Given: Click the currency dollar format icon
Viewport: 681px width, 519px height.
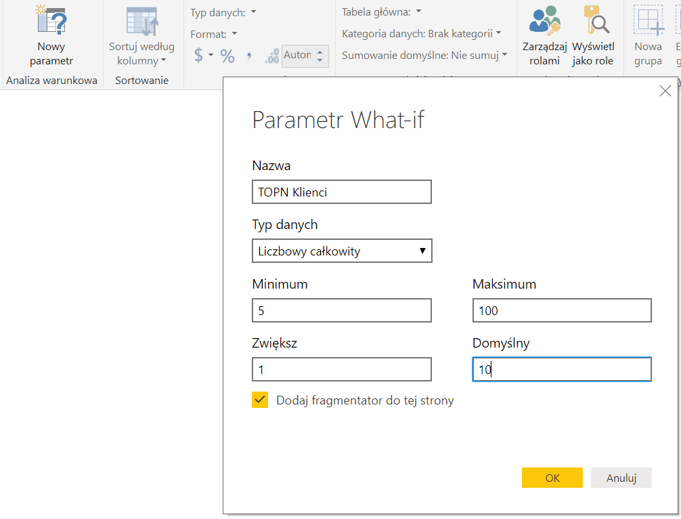Looking at the screenshot, I should pyautogui.click(x=198, y=56).
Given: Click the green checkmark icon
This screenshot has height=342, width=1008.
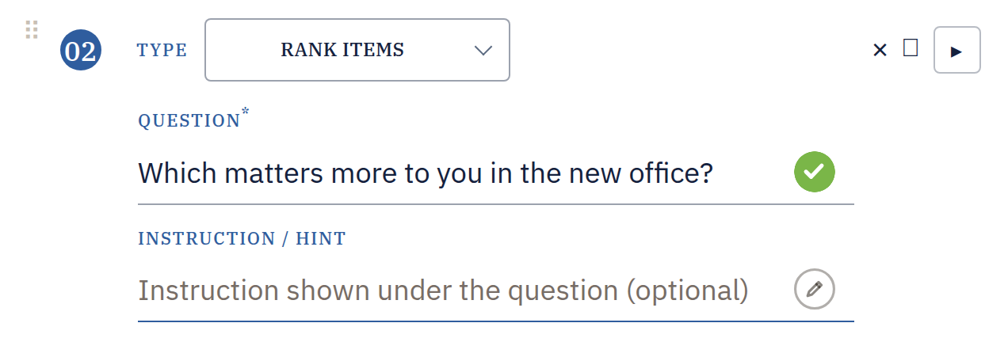Looking at the screenshot, I should point(815,172).
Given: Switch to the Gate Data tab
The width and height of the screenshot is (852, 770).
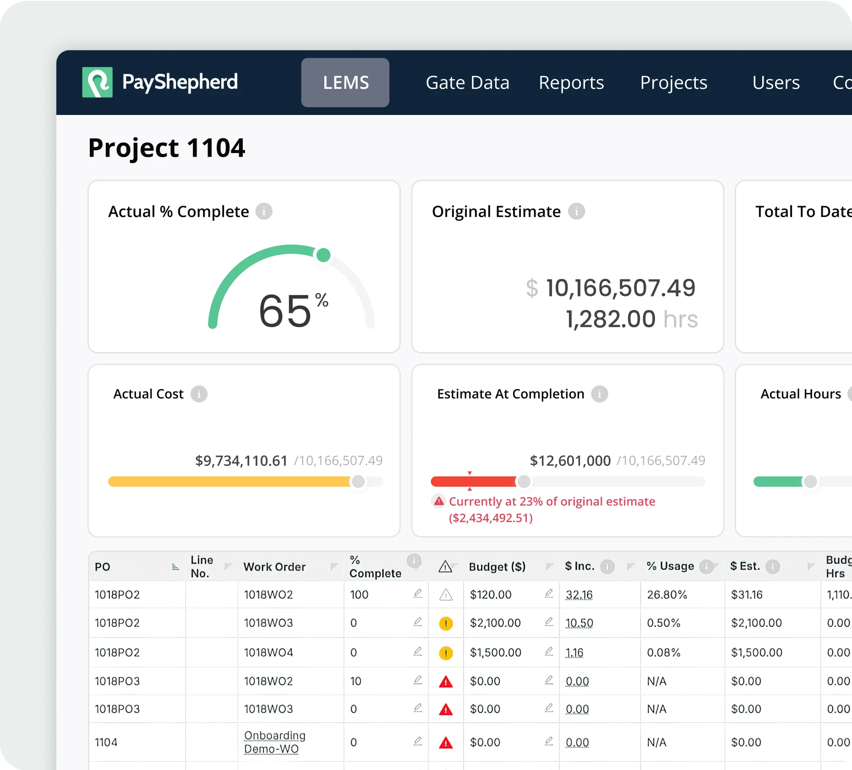Looking at the screenshot, I should coord(467,83).
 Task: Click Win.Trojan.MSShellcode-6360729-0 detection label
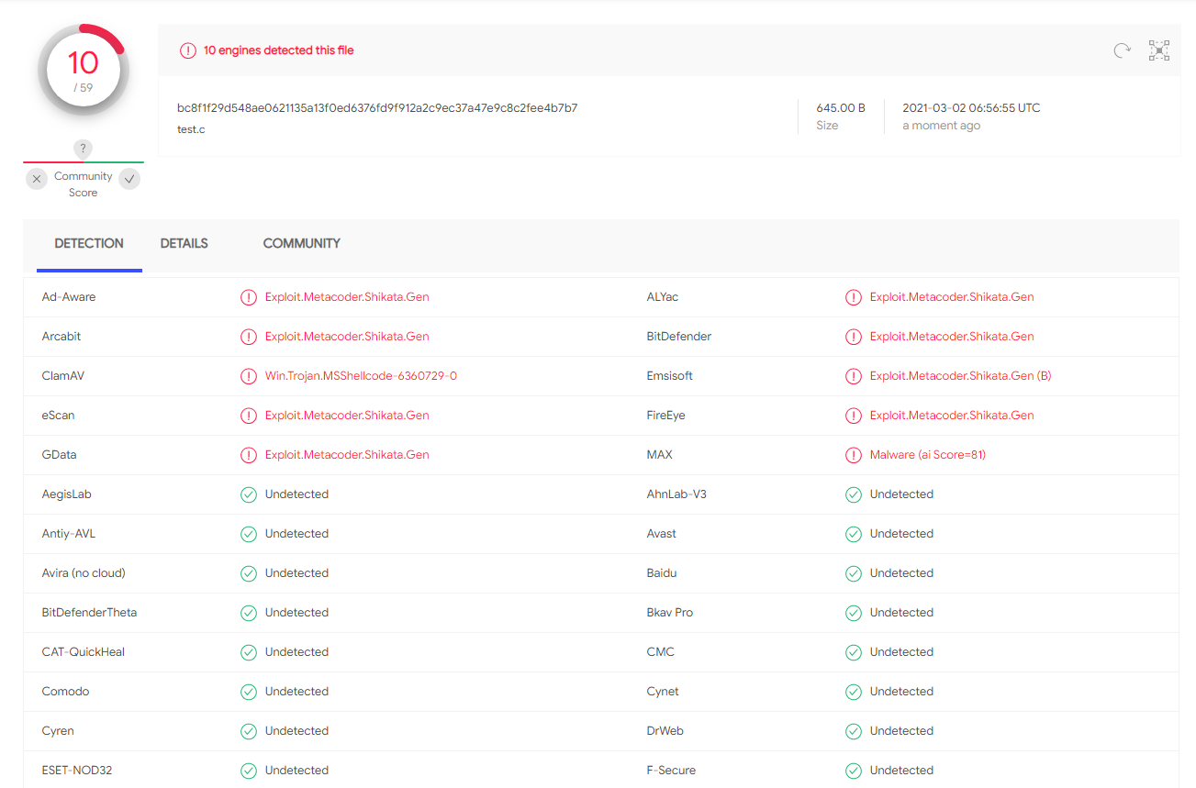point(361,376)
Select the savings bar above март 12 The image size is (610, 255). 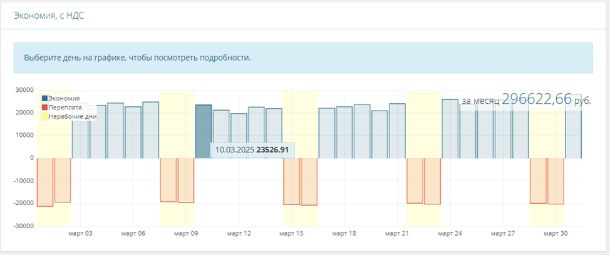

EXERCISE DESCRIPTION. For every line above that holds the word "icon", report the whole line.

ANSWER TO THE PROBLEM.
Given: Click the currency dollar format icon
Given: Click the green checkmark icon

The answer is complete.